**The data**.
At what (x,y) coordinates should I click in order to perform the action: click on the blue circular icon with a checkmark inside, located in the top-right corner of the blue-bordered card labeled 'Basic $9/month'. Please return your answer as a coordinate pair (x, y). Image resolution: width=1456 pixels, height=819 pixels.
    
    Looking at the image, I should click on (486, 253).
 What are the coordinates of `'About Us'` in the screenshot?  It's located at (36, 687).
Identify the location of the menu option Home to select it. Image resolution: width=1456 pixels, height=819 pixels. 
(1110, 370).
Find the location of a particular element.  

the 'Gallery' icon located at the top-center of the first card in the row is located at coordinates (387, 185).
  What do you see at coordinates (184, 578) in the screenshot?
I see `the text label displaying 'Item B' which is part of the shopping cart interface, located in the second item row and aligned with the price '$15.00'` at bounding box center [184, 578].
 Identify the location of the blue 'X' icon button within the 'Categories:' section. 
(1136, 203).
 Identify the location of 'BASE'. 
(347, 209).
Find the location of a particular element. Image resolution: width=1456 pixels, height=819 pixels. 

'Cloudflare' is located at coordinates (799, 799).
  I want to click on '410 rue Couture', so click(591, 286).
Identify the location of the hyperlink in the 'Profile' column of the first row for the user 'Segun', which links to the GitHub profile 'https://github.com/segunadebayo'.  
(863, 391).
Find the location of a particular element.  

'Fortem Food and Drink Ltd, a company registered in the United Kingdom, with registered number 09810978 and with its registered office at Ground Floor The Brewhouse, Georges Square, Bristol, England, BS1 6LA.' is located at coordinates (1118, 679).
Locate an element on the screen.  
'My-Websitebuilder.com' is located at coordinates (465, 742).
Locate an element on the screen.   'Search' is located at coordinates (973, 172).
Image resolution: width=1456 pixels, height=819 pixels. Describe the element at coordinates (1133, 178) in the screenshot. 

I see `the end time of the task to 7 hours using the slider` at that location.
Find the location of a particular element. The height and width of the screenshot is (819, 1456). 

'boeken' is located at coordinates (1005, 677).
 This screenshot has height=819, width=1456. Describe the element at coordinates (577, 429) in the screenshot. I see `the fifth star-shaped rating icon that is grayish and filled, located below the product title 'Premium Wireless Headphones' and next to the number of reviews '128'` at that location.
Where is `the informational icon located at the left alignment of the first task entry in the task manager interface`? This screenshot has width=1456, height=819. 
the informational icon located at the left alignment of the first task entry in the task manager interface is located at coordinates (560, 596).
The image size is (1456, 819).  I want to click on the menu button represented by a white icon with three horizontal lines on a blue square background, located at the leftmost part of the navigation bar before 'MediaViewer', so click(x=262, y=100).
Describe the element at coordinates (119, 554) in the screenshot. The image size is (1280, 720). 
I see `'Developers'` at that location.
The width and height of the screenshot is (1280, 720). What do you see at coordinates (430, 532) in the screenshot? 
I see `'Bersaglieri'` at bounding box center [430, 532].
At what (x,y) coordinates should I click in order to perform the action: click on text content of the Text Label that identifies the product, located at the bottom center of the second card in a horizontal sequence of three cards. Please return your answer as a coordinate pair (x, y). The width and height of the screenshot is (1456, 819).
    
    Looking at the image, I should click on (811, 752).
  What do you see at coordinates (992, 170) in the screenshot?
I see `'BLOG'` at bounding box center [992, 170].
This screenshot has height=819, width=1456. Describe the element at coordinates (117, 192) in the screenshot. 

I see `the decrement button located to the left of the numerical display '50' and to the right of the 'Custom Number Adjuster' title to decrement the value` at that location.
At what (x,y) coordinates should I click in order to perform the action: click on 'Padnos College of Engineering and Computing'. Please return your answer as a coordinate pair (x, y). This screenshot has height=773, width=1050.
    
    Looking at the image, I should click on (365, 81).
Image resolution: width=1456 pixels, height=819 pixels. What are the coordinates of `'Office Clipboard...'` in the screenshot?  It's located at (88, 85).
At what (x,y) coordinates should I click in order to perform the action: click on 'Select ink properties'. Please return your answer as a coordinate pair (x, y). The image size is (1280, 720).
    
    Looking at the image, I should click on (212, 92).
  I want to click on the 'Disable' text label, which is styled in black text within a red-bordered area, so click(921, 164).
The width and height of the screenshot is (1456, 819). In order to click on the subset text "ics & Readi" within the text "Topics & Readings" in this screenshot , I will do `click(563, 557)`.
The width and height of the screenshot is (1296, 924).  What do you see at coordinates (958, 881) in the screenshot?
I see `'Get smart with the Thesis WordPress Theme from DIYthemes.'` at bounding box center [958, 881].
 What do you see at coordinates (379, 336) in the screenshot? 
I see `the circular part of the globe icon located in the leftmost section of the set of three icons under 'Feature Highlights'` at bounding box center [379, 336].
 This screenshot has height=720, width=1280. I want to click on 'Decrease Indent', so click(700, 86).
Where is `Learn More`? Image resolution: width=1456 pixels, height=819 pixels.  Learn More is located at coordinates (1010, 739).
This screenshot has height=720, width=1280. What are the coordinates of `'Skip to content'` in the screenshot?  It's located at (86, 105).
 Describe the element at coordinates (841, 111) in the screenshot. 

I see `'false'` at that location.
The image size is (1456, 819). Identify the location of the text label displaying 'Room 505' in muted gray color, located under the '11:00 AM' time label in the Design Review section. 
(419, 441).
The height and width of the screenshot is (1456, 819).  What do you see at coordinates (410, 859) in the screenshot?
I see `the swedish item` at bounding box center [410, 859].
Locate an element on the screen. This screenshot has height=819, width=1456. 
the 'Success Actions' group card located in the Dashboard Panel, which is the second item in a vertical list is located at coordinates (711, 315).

**Exercise details**. Write out every item above word for word, without changing anything.

**Result of this task**.
At what (x,y) coordinates should I click in order to perform the action: click on the blue circular icon with a checkmark inside, located in the top-right corner of the blue-bordered card labeled 'Basic $9/month'. Please return your answer as a coordinate pair (x, y). Image resolution: width=1456 pixels, height=819 pixels.
    
    Looking at the image, I should click on (486, 253).
 What are the coordinates of `'About Us'` in the screenshot?  It's located at (36, 687).
Identify the location of the menu option Home to select it. Image resolution: width=1456 pixels, height=819 pixels. 
(1110, 370).
Find the location of a particular element.  

the 'Gallery' icon located at the top-center of the first card in the row is located at coordinates (387, 185).
  What do you see at coordinates (184, 578) in the screenshot?
I see `the text label displaying 'Item B' which is part of the shopping cart interface, located in the second item row and aligned with the price '$15.00'` at bounding box center [184, 578].
 Identify the location of the blue 'X' icon button within the 'Categories:' section. 
(1136, 203).
 Identify the location of 'BASE'. 
(347, 209).
Find the location of a particular element. Image resolution: width=1456 pixels, height=819 pixels. 

'Cloudflare' is located at coordinates (799, 799).
  I want to click on '410 rue Couture', so click(591, 286).
Identify the location of the hyperlink in the 'Profile' column of the first row for the user 'Segun', which links to the GitHub profile 'https://github.com/segunadebayo'.  
(863, 391).
Find the location of a particular element.  

'Fortem Food and Drink Ltd, a company registered in the United Kingdom, with registered number 09810978 and with its registered office at Ground Floor The Brewhouse, Georges Square, Bristol, England, BS1 6LA.' is located at coordinates (1118, 679).
Locate an element on the screen.  
'My-Websitebuilder.com' is located at coordinates (465, 742).
Locate an element on the screen.   'Search' is located at coordinates (973, 172).
Image resolution: width=1456 pixels, height=819 pixels. Describe the element at coordinates (1133, 178) in the screenshot. 

I see `the end time of the task to 7 hours using the slider` at that location.
Find the location of a particular element. The height and width of the screenshot is (819, 1456). 

'boeken' is located at coordinates (1005, 677).
 This screenshot has height=819, width=1456. Describe the element at coordinates (577, 429) in the screenshot. I see `the fifth star-shaped rating icon that is grayish and filled, located below the product title 'Premium Wireless Headphones' and next to the number of reviews '128'` at that location.
Where is `the informational icon located at the left alignment of the first task entry in the task manager interface`? This screenshot has width=1456, height=819. 
the informational icon located at the left alignment of the first task entry in the task manager interface is located at coordinates (560, 596).
The image size is (1456, 819).  I want to click on the menu button represented by a white icon with three horizontal lines on a blue square background, located at the leftmost part of the navigation bar before 'MediaViewer', so click(x=262, y=100).
Describe the element at coordinates (119, 554) in the screenshot. The image size is (1280, 720). 
I see `'Developers'` at that location.
The width and height of the screenshot is (1280, 720). What do you see at coordinates (430, 532) in the screenshot? 
I see `'Bersaglieri'` at bounding box center [430, 532].
At what (x,y) coordinates should I click in order to perform the action: click on text content of the Text Label that identifies the product, located at the bottom center of the second card in a horizontal sequence of three cards. Please return your answer as a coordinate pair (x, y). The width and height of the screenshot is (1456, 819).
    
    Looking at the image, I should click on (811, 752).
  What do you see at coordinates (992, 170) in the screenshot?
I see `'BLOG'` at bounding box center [992, 170].
This screenshot has height=819, width=1456. Describe the element at coordinates (117, 192) in the screenshot. 

I see `the decrement button located to the left of the numerical display '50' and to the right of the 'Custom Number Adjuster' title to decrement the value` at that location.
At what (x,y) coordinates should I click in order to perform the action: click on 'Padnos College of Engineering and Computing'. Please return your answer as a coordinate pair (x, y). This screenshot has height=773, width=1050.
    
    Looking at the image, I should click on (365, 81).
Image resolution: width=1456 pixels, height=819 pixels. What are the coordinates of `'Office Clipboard...'` in the screenshot?  It's located at (88, 85).
At what (x,y) coordinates should I click in order to perform the action: click on 'Select ink properties'. Please return your answer as a coordinate pair (x, y). The image size is (1280, 720).
    
    Looking at the image, I should click on (212, 92).
  I want to click on the 'Disable' text label, which is styled in black text within a red-bordered area, so click(921, 164).
The width and height of the screenshot is (1456, 819). In order to click on the subset text "ics & Readi" within the text "Topics & Readings" in this screenshot , I will do `click(563, 557)`.
The width and height of the screenshot is (1296, 924).  What do you see at coordinates (958, 881) in the screenshot?
I see `'Get smart with the Thesis WordPress Theme from DIYthemes.'` at bounding box center [958, 881].
 What do you see at coordinates (379, 336) in the screenshot? 
I see `the circular part of the globe icon located in the leftmost section of the set of three icons under 'Feature Highlights'` at bounding box center [379, 336].
 This screenshot has height=720, width=1280. I want to click on 'Decrease Indent', so click(700, 86).
Where is `Learn More`? Image resolution: width=1456 pixels, height=819 pixels.  Learn More is located at coordinates (1010, 739).
This screenshot has height=720, width=1280. What are the coordinates of `'Skip to content'` in the screenshot?  It's located at (86, 105).
 Describe the element at coordinates (841, 111) in the screenshot. 

I see `'false'` at that location.
The image size is (1456, 819). Identify the location of the text label displaying 'Room 505' in muted gray color, located under the '11:00 AM' time label in the Design Review section. 
(419, 441).
The height and width of the screenshot is (1456, 819).  What do you see at coordinates (410, 859) in the screenshot?
I see `the swedish item` at bounding box center [410, 859].
Locate an element on the screen. This screenshot has height=819, width=1456. 
the 'Success Actions' group card located in the Dashboard Panel, which is the second item in a vertical list is located at coordinates (711, 315).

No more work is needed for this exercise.